It’s worth considering all your options as a hosted cloud provider may be a better answer.

With all the talk about ‘moving to the cloud’, if you haven’t yet started operating this way, you could be forgiven for feeling a little left behind. ‘Cloud’, and SaaS in particular, has become a bit of a buzz word and it is a great option – but like any technology solution, you have to make sure it’s fit for purpose.

From our perspective, there are a couple of important distinctions when it comes to the cloud – which are characterised by answering the question: Are you talking about infrastructure or applications when you talk about the cloud? I think it’s a difference that could be better defined, even within the IT community, but especially for our broader business counterparts.

For me, a true cloud applications solution – or SaaS solution – usually involves a multi-tenanted approach: you effectively rent space from a provider and they do everything for you – the software, the data hosting, security, upgrades etc. Essentially, they provide the ‘application’ and you can access it anywhere, any time it suits you. Everyone uses the same system but your records and information are segregated from others.

Dataset items
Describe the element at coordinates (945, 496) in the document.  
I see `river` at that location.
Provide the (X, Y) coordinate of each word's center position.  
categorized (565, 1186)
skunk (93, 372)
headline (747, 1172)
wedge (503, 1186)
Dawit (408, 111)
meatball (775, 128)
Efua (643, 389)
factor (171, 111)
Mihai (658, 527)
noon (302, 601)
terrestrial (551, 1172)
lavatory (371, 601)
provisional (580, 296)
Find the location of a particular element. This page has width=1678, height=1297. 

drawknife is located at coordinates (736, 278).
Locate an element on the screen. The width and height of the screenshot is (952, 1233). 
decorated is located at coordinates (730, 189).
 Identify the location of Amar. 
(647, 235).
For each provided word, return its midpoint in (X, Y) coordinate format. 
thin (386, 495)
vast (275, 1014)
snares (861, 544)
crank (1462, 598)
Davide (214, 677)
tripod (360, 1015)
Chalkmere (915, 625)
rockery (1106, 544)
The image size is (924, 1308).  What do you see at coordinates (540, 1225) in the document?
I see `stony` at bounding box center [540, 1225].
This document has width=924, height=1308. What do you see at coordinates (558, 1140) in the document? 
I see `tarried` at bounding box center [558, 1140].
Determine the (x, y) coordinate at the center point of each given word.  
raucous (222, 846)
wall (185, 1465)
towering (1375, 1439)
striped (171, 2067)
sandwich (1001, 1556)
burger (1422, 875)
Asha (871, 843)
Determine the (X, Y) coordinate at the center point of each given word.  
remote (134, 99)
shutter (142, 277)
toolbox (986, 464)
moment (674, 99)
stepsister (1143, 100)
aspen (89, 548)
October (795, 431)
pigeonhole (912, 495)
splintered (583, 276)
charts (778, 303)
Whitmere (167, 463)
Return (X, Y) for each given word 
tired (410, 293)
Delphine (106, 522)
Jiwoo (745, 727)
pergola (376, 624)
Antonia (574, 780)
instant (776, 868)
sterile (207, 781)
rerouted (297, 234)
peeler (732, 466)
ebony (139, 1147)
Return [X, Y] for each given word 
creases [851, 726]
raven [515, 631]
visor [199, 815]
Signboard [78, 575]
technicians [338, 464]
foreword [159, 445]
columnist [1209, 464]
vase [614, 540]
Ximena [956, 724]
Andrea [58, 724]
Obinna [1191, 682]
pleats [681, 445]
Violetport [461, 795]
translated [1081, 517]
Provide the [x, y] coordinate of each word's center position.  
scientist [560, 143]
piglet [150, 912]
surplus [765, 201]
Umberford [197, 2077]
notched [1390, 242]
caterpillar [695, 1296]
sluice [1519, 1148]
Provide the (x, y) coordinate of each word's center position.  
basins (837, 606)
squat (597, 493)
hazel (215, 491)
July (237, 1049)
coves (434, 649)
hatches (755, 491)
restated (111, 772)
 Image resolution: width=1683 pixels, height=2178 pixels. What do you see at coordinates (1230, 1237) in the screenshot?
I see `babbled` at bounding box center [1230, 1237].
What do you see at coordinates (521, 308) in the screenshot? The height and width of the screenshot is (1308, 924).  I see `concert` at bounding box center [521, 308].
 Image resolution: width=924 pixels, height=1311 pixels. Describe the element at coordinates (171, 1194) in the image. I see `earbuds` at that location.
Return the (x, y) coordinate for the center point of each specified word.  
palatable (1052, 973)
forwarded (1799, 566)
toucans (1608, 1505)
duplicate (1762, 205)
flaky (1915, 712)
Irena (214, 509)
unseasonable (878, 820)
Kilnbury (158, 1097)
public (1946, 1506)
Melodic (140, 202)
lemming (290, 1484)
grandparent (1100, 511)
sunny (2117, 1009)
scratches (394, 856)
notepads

### WHAT THIS EXERCISE ASKS
1. Echo the passage on cloud computing between "With all the" and "broader business counterparts.", inclusive.
2. Reproduce the dataset rows between the line holding "caterpillar [695, 1296]" and the last row, inclusive.
The passage on cloud computing and the rows have no connection to each other.

### RESPONSES PER TASK
1.
With all the talk about ‘moving to the cloud’, if you haven’t yet started operating this way, you could be forgiven for feeling a little left behind. ‘Cloud’, and SaaS in particular, has become a bit of a buzz word and it is a great option – but like any technology solution, you have to make sure it’s fit for purpose.

From our perspective, there are a couple of important distinctions when it comes to the cloud – which are characterised by answering the question: Are you talking about infrastructure or applications when you talk about the cloud? I think it’s a difference that could be better defined, even within the IT community, but especially for our broader business counterparts.

2.
caterpillar [695, 1296]
sluice [1519, 1148]
Provide the (x, y) coordinate of each word's center position.  
basins (837, 606)
squat (597, 493)
hazel (215, 491)
July (237, 1049)
coves (434, 649)
hatches (755, 491)
restated (111, 772)
 Image resolution: width=1683 pixels, height=2178 pixels. What do you see at coordinates (1230, 1237) in the screenshot?
I see `babbled` at bounding box center [1230, 1237].
What do you see at coordinates (521, 308) in the screenshot? The height and width of the screenshot is (1308, 924).  I see `concert` at bounding box center [521, 308].
 Image resolution: width=924 pixels, height=1311 pixels. Describe the element at coordinates (171, 1194) in the image. I see `earbuds` at that location.
Return the (x, y) coordinate for the center point of each specified word.  
palatable (1052, 973)
forwarded (1799, 566)
toucans (1608, 1505)
duplicate (1762, 205)
flaky (1915, 712)
Irena (214, 509)
unseasonable (878, 820)
Kilnbury (158, 1097)
public (1946, 1506)
Melodic (140, 202)
lemming (290, 1484)
grandparent (1100, 511)
sunny (2117, 1009)
scratches (394, 856)
notepads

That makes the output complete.